Landscape Geophysics

It is the time of year when all of the fields are full of that annoying stuff called crops, so my options for survey are limited. I've been spending the time writing my book and being sociable for a change. Here is a small extract, musings on the subject of Landscape Geophysics.

Landscape archaeology is the study of not just one site, but the way in which peoples used and modified the environment around them. It uses a multitude of techniques, such as remote sensing, geophysics, environmental archaeology, excavation and bioarchaeology. This gives a broad picture of land use rather than focusing on one particular site. The usual course of events in archaeology usually involves three steps.

1) Exploration. Finding a site by methods such as remote sensing, metal detecting or looking for pottery scatters.
2) Survey. Study of the site by fieldwalking, geophysics and earthwork survey.
3) Excavation. Answering specific questions about the site by targeting excavations to answer them.

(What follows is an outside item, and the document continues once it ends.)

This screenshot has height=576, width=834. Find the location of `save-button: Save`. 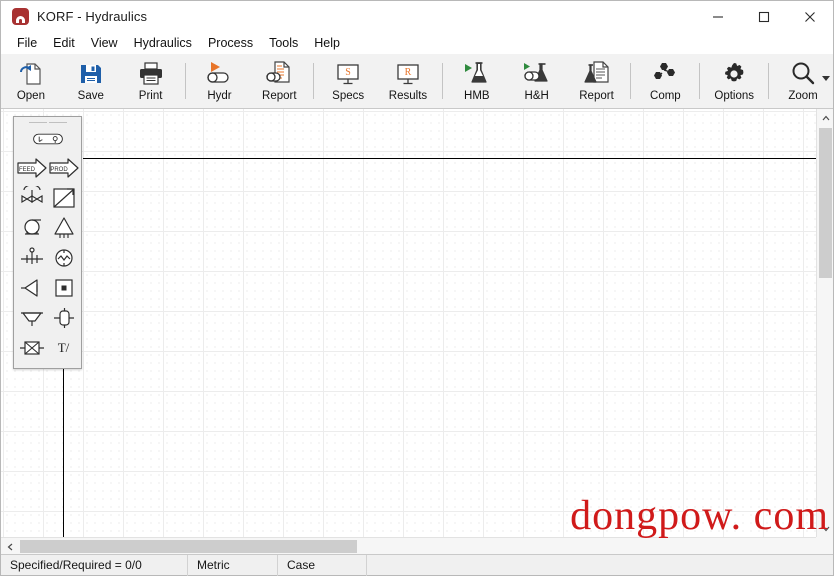

save-button: Save is located at coordinates (91, 81).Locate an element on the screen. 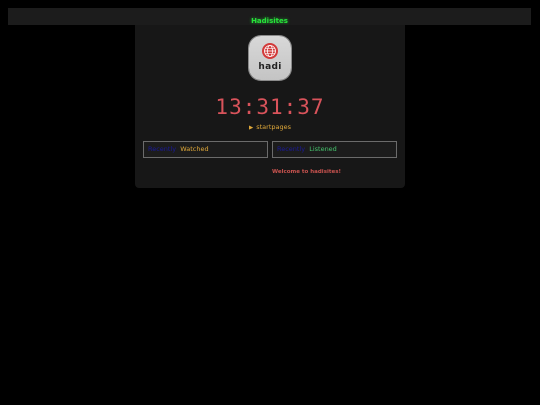  watched-value: Watched is located at coordinates (194, 149).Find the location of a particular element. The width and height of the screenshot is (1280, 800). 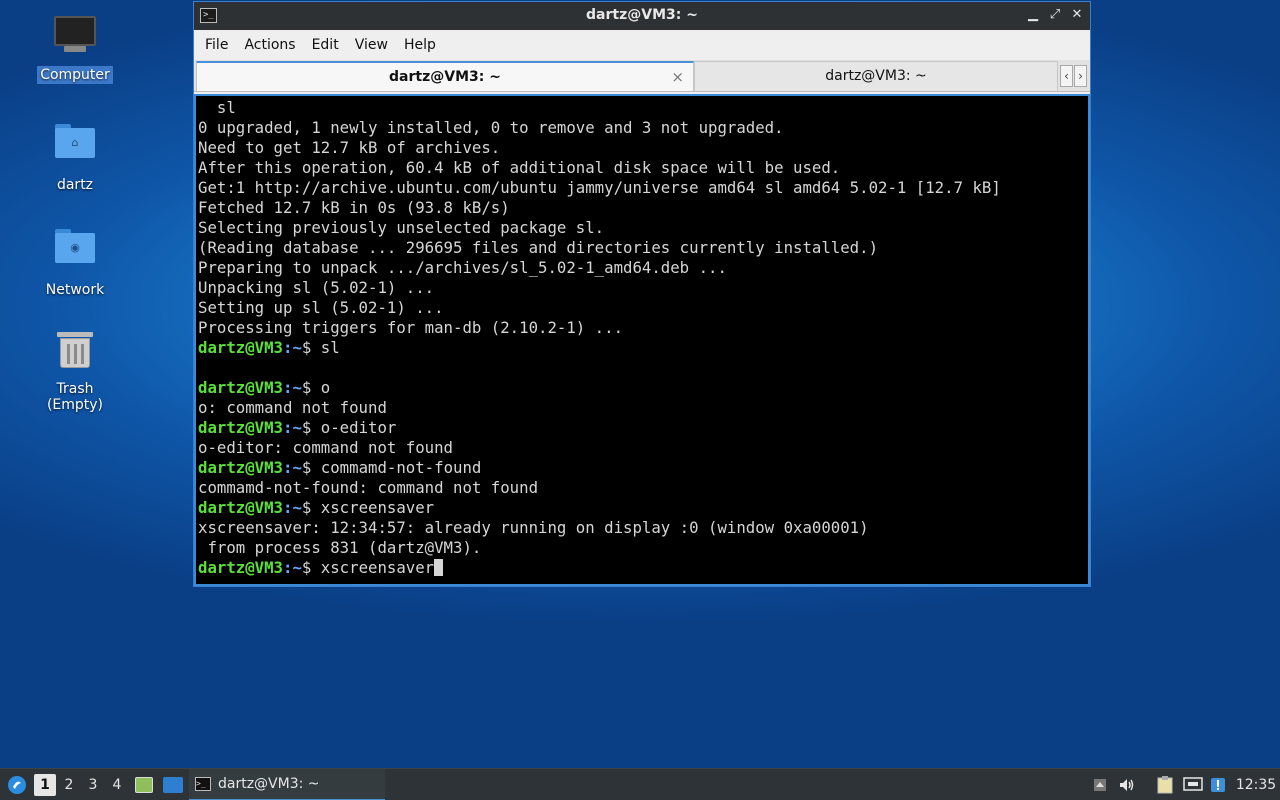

The problem I have found is with the third part. It takes an awful lot of time and effort to excavate and publish a site, even if the excavated areas are quite small. There are pros and cons to excavation. A site that would take a couple of weeks to geophys might take about 200 years to fully excavate if the same area was covered (not that you would want to). Of course, excavation can provide a huge amount of information about dating, phasing and the use of the site, whereas geophysics will only give you a basic layout. The pay-off comes when you survey a site and move on to the next. Rather than digging that site for the next 20 years, you could survey hundreds of sites in that time, building up basic information on a huge area. This enables the study of a landscape that the time restrictions of excavation would not allow, and this is the method I have chosen to study the Roman road network.  

Roman roads and their associated settlements show up well using geophysics. It is a landscape that is being ploughed away. It will not be there forever. By studying as wide an area as possible, not only will the limited information that geophysics provides be available long after the site is destroyed, but it offers the chance to save such sites using schemes such as Higher Level Stewardship. The study of the road network itself gives a better understanding of what the Romans were trying to achieve in their occupation, giving the basic layout of their entire infrastructure. It is archaeology on a large scale. Where you lose the finer detail, you gain a much broader picture of what is going on. That is what I like to call Landscape Geophysics.

I am not for a moment suggesting that excavation is bad. I am saying that the two methods are complementary, and a greater balance between the two would benefit archaeology as a whole.